Probation and community service orders

8 Probation orders

(1) For section 2 of the 1973 Act there shall be substituted the following section—

Probation
2 Probation orders

(1) Where a court by or before which a person of or over the age of sixteen years is convicted of an offence (not being an offence for which the sentence is fixed by law) is of the opinion that the supervision of the offender by a probation officer is desirable in the interests of—

(a) securing the rehabilitation of the offender; or

(b) protecting the public from harm from him or preventing the commission by him of further offences,

the court may make a probation order, that is to say, an order requiring him to be under the supervision of a probation officer for a period specified in the order of not less than six months nor more than three years.

For the purposes of this subsection the age of a person shall be deemed to be that which it appears to the court to be after considering any available evidence.

(2) A probation order shall specify the petty sessions area in which the offender resides or will reside; and the offender shall, subject to paragraph 12 of Schedule 2 to the Criminal Justice Act 1991 (offenders who change their residence), be required to be under the supervision of a probation officer appointed for or assigned to that area.

(3) Before making a probation order, the court shall explain to the offender in ordinary language—

(a) the effect of the order (including any additional requirements proposed to be included in the order in accordance with section 3 below);

(b) the consequences which may follow under Schedule 2 to the Criminal Justice Act 1991 if he fails to comply with any of the requirements of the order; and

(c) that the court has under that Schedule power to review the order on the application either of the offender or of the supervising officer,

and the court shall not make the order unless he expresses his willingness to comply with its requirements.

(4) The court by which a probation order is made shall forthwith give copies of the order to a probation officer assigned to the court, and he shall give a copy—

(a) to the offender;

(b) to the probation officer responsible for the offender’s supervision; and

(c) to the person in charge of any institution in which the offender is required by the order to reside.

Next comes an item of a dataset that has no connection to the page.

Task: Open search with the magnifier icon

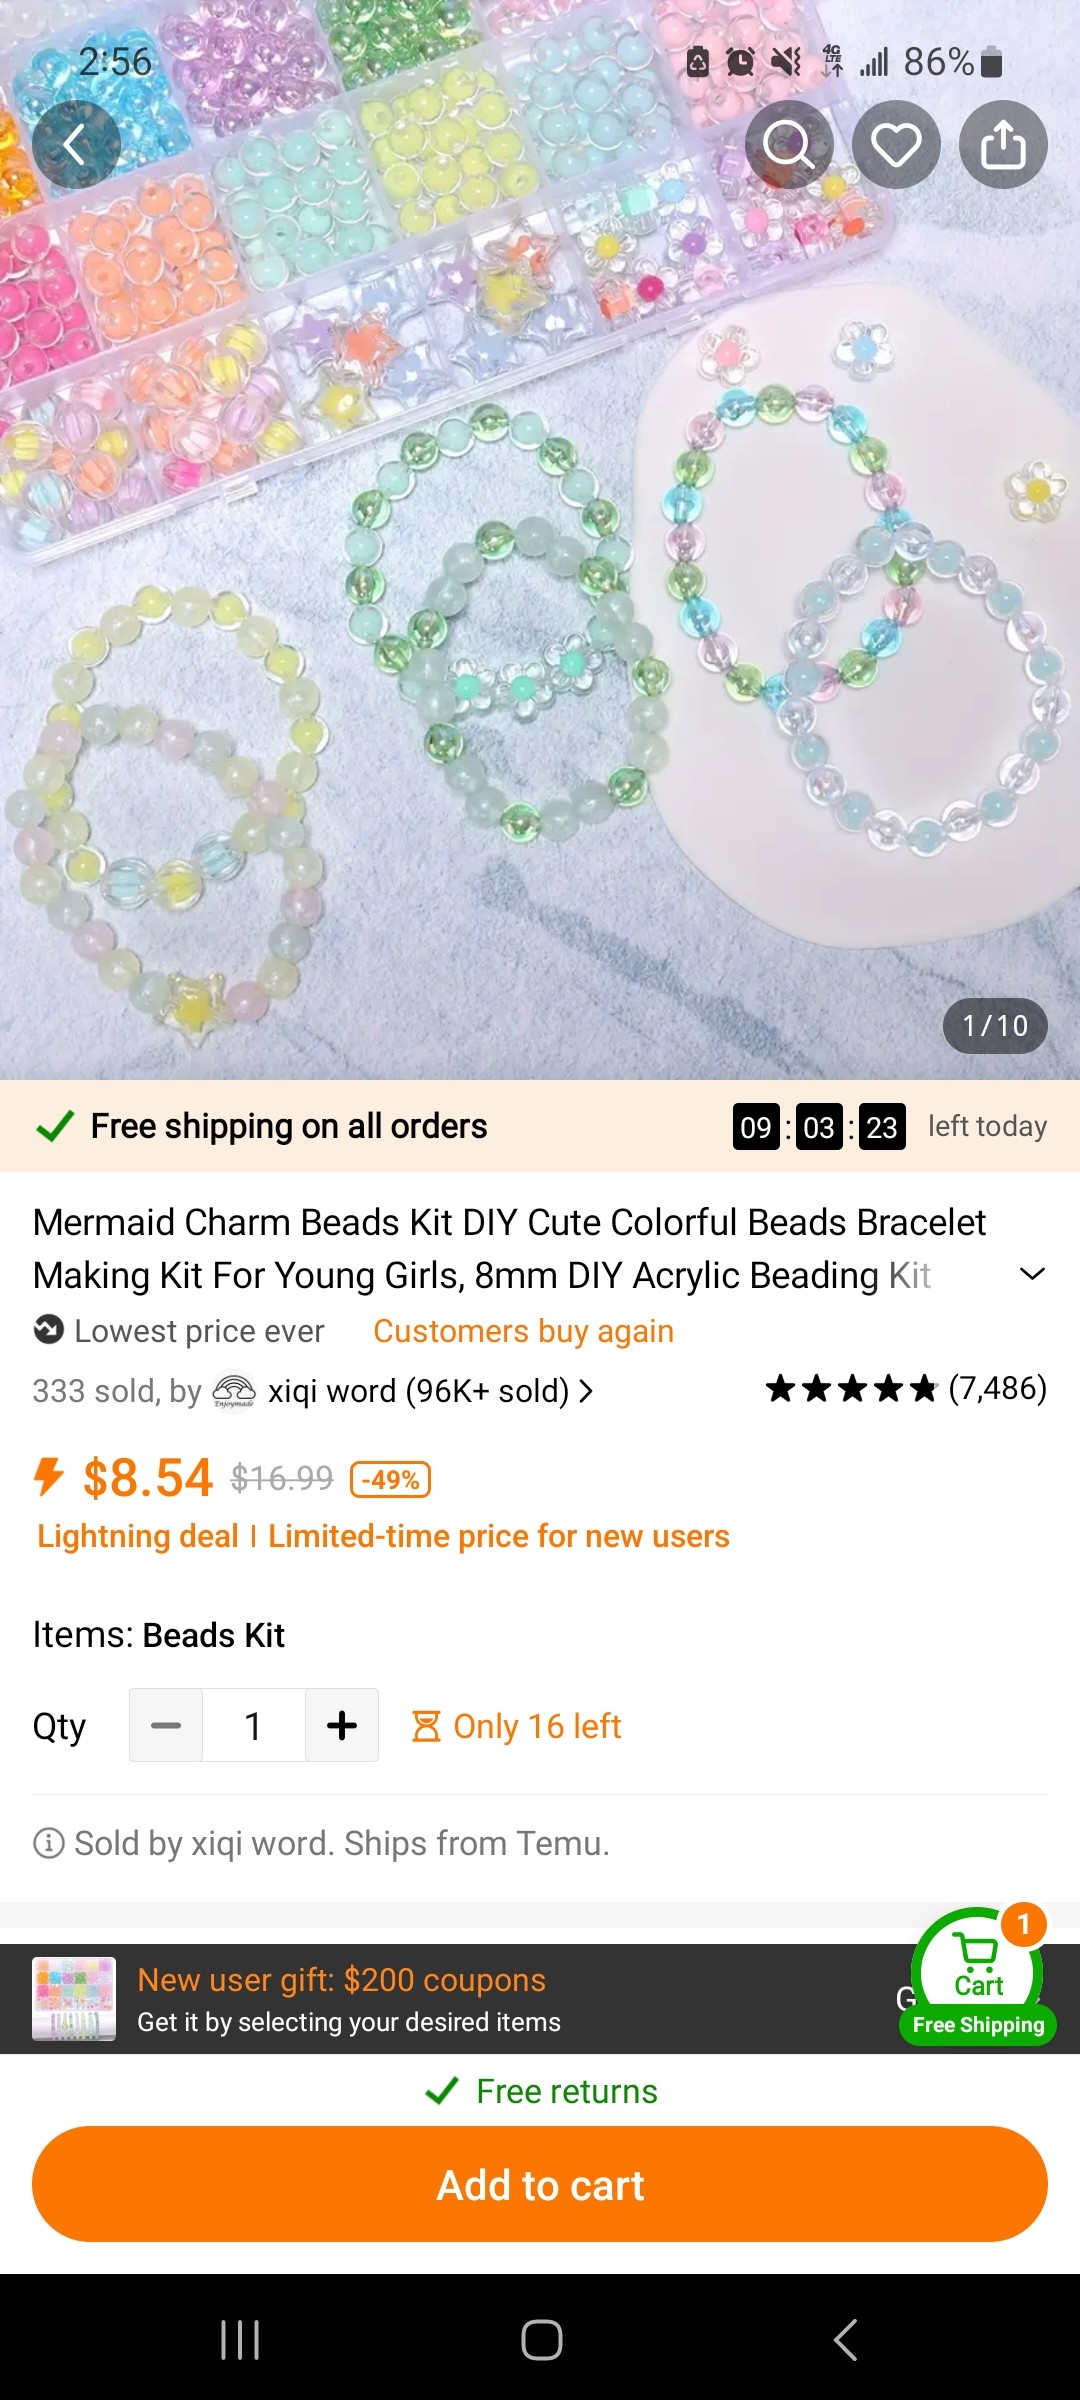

(5) The court by which such an order is made shall also, except where it itself acts for the petty sessions area specified in the order, send to the clerk to the justices for that area—

(a) a copy of the order; and

(b) such documents and information relating to the case as it considers likely to be of assistance to a court acting for that area in the exercise of its functions in relation to the order.

(6) An offender in respect of whom a probation order is made shall keep in touch with the probation officer responsible for his supervision in accordance with such instructions as he may from time to time be given by that officer and shall notify him of any change of address.

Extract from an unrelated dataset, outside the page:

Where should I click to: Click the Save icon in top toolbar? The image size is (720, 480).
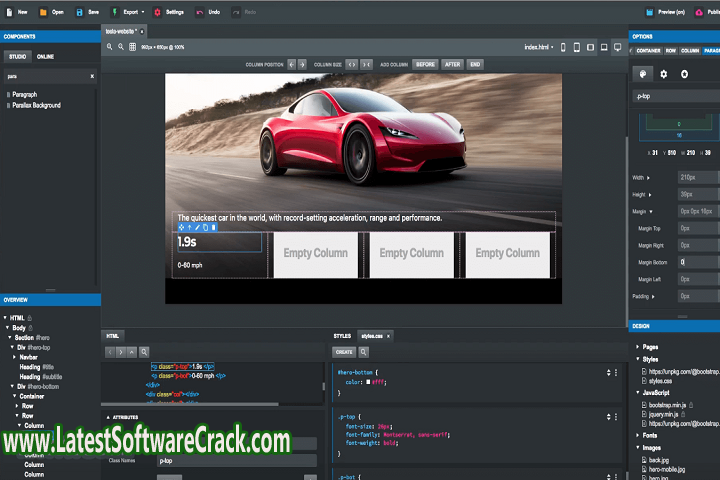[x=79, y=12]
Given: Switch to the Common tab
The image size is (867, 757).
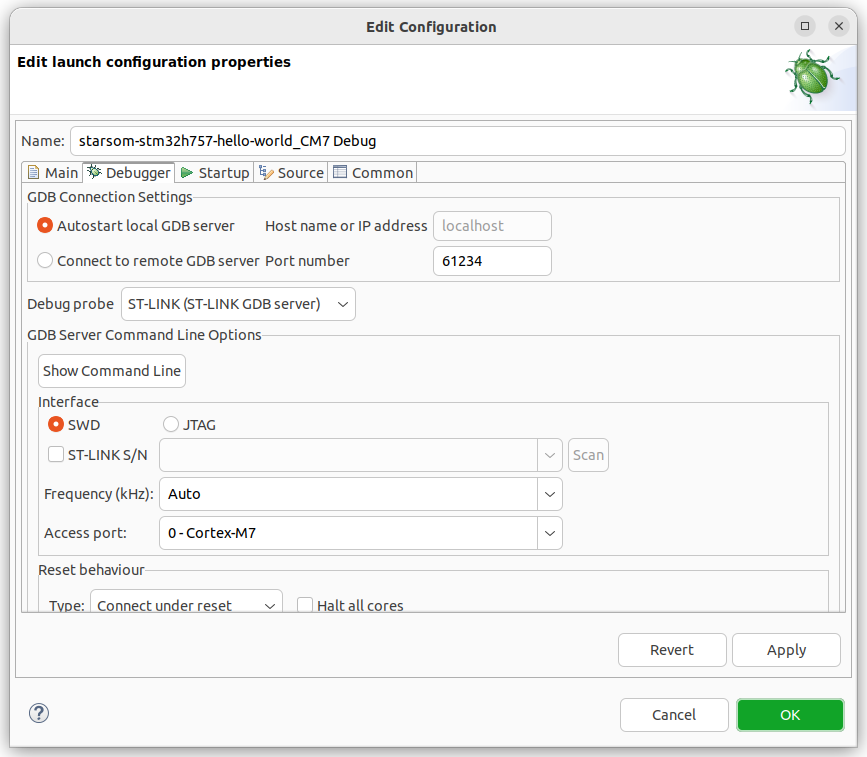Looking at the screenshot, I should coord(372,173).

(7) The Secretary of State may by order direct that subsection (1) above shall be amended by substituting, for the minimum or maximum period specified in that subsection as originally enacted or as previously amended under this subsection, such period as may be specified in the order.

(8) An order under subsection (7) above may make in paragraph 13(2)(a)(i) of Schedule 2 to the Criminal Justice Act 1991 any amendment which the Secretary of State thinks necessary in consequence of any substitution made by the order.

(2) Section 13 of that Act (effect of probation and discharge) shall cease to have effect so far as relating to offenders placed on probation.

(3) For the purpose of rearranging Part I of that Act in consequence of the amendments made by subsections (1) and (2) above, that Part shall have effect subject to the following amendments, namely—

(a) after section 1 there shall be inserted as sections 1A to 1C the provisions set out in Part I of Schedule 1 to this Act;

(b) sections 7 and 9 (which are re-enacted with minor modifications by sections 1A and 1B) shall cease to have effect;

(c) sections 8 and 13 (which, so far as relating to discharged offenders, are re-enacted with minor modifications by sections 1B and 1C) shall cease to have effect so far as so relating; and

(d) immediately before section 11 there shall be inserted the following cross heading—

Probation and discharge.

9 Additional requirements which may be included in such orders

(1) For sections 3 to 4B of the 1973 Act there shall be substituted the following section—

3 Additional requirements which may be included in such orders

(1) Subject to subsection (2) below, a probation order may in addition require the offender to comply during the whole or any part of the probation period with such requirements as the court, having regard to the circumstances of the case, considers desirable in the interests of—

(a) securing the rehabilitation of the offender; or

(b) protecting the public from harm from him or preventing the commission by him of further offences.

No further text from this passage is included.